• Exercise: Print the listing exactly.

• Records shown:
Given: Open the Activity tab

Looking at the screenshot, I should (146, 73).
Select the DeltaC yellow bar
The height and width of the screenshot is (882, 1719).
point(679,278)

• Task result:
Given: Open the Activity tab

Looking at the screenshot, I should (146, 73).
Select the DeltaC yellow bar
The height and width of the screenshot is (882, 1719).
point(679,278)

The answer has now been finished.